The other says: "Just how often did you recall the times of youth when you felt a lot better and full of energy?"
Apart from that they're identical.
Domain
I think that each unique domain name listed in the email should generate a report or have each seperate domain be tied to the report for that email and any email with the same url in it would be matched to it. Doing it this way would identify the offending domain and not rely on spammers using the same email over and over. Every email I get has something different in it to make it more likely to pass filters. Like C1alis, Cial1s, C1al1s, C!alis, and Cialis.
It's not very hard to create an email script to email anonymously and generate a piece of random text in the body to make it different every time. It is hard to get someone to go to your website if they get a different address every time. The domain names are always the same.
Domain names
Not always.

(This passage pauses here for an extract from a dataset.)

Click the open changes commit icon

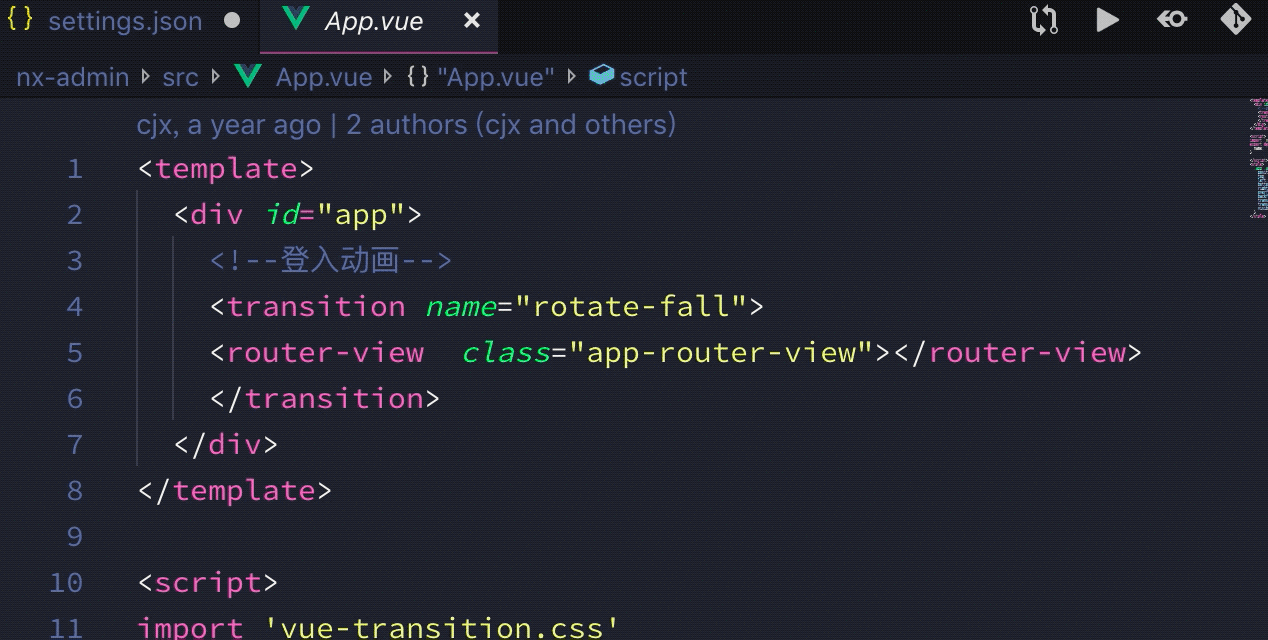(x=1172, y=19)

Many times they add a subdomain or a /something/ after the url, but they end up pointing to the same site. There probably needs to be a way to determine where the user is forwarded from the offending url. (many times a site with an affiliate link) Then some type of algorithm could be used to determine what spams are linking to what sites, to be able to tie them to the correct spam ID or attack/campaign ID.
If you get 50 spams with 50 different URLs, it's going to be hard to have the system realize that this is the same spam, and therefore attack the same spammer for all of it.
Domains, not subdomains
I said domain not subdomain. Okopipi would have to strip off anything besides the domain, in other words somewhere.something.com/anywhere.php would be something.com. Its very easy to get the domain from a url.